I just added a tabbed page to That’s a Negative that will host a selection of my published pieces about photography. I will add essays and reviews gradually, and am kicking things off with a creative piece from many lifetimes ago, called “Proposals for an Imaginary Photographer.” I don’t plan to run these older pieces in their entirety here, but am making an exception for “Proposals,” which I wrote in that faraway year of 2000. This was originally published two years later in Glasstire, reprinted here exactly as it first appeared, minus a few typos/formatting errors.
Proposals for an Imaginary Photographer
Pretend aliens have landed on Earth. Document their presence. Look for clues. What ceases to be suspect? Can you be sure? Convince me.
Make 36 religious photographs that make no overt reference to Christianity, Judaism, Islam, or any other organized religion.

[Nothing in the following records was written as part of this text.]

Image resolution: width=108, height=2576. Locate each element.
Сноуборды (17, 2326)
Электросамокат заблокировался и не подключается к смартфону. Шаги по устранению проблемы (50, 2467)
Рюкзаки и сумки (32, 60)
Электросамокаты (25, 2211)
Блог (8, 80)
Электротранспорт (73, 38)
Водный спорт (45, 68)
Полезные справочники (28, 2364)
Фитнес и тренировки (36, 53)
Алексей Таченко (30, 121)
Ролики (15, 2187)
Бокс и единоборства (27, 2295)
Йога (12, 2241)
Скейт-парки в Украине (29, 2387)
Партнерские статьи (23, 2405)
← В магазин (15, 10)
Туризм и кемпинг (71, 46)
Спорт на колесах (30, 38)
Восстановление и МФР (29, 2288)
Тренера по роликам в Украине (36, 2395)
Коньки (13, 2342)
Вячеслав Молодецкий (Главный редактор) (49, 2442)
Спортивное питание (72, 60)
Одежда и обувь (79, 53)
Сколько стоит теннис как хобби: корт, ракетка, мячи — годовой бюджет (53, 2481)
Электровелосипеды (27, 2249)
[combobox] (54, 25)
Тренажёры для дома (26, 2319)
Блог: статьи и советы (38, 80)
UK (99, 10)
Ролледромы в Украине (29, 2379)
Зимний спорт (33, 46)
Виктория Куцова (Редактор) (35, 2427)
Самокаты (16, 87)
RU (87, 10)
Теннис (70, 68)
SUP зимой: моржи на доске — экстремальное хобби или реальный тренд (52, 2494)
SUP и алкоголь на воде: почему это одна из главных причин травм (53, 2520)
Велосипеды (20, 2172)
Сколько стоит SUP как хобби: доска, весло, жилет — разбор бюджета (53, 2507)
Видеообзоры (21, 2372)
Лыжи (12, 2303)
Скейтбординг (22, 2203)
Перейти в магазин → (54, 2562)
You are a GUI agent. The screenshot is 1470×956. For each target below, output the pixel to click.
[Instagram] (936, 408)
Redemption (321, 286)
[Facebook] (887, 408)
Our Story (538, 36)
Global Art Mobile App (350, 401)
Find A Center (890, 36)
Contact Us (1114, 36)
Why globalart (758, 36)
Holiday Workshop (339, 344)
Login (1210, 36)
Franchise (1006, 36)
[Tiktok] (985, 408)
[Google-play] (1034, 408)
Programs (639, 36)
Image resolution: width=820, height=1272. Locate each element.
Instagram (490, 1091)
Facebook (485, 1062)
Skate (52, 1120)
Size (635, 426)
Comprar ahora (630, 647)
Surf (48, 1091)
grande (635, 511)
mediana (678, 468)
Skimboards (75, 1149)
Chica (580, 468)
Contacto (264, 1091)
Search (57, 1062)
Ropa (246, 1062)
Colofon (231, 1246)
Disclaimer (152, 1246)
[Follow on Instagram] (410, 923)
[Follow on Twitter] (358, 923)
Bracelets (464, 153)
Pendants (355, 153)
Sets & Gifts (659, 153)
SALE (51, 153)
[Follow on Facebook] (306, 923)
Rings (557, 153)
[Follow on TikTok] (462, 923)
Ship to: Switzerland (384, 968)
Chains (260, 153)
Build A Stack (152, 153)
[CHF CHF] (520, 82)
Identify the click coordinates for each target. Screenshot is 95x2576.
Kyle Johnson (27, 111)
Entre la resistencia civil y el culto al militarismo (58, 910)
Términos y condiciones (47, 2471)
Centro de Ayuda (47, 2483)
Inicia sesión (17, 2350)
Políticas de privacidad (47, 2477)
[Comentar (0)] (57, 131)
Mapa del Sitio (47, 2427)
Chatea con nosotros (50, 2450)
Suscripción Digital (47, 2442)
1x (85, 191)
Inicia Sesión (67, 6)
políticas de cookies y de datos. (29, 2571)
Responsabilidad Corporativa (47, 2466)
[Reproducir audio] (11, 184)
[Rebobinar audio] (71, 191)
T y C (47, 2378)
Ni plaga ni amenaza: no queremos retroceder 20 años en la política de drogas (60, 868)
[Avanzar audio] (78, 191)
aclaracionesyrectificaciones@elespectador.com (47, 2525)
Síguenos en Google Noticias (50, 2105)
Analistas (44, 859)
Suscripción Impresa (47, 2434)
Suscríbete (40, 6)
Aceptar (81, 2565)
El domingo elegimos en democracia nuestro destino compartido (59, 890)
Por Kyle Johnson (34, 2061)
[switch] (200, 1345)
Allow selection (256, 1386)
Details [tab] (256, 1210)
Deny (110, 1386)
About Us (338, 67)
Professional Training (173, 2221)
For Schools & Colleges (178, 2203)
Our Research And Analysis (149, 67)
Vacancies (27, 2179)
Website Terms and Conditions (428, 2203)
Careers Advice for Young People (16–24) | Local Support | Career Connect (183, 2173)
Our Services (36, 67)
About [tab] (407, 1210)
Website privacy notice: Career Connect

Anonymous, “Human Jigsaw by an American Unit,” c. 1925
Show me a storyboard of failure. In reverse, does it spell success?
Please imagine, just for a day, that you are a dwarf. Nobody looks at you but your children. You can not drive, get a job, nor earn your father’s love. You have never been kissed on the lips. What does today look like?
Would you like to be an action painter? A physicist in repose? An actor between jobs or a Tejano musician at 1:30 Saturday morning? What time would you wake up if you worked the press line for a major newspaper? How many earplugs would be on the front seat of your car? Where are you going on that plane overhead? What did you do fourteen years ago? Fifty years from now?

Herbert Bayer, “Self-Portrait Before a Mirror,” 1932
In a boutique, I saw a bar of soap with a photograph inside of it. What picture would you clean yourself with?
What does a low-rider photograph look like?
Show me a cycle. Now a tri-cycle.

Anders Petersen, from “Nobody Has Seen it All,” n.d.
Take vacation photographs without changing your daily routine.
Please pinpoint, in one photograph, the midpoint between sex and death.
What is the strangest picture you know? Whatever pops into your head, re-photograph it.

Arno Minnkinen, “Self-portrait with Daniel, White House Overlook, Canyon de Chelly, Arizona,” 1995
Propose a condensed historical view — of your life, of language, of art, in a suite of photographs. Does it have a soundtrack?
Do you ever think about God?
What is the closest you can get to a barking dog or a naked senior citizen?
Please make a picture for someone you miss.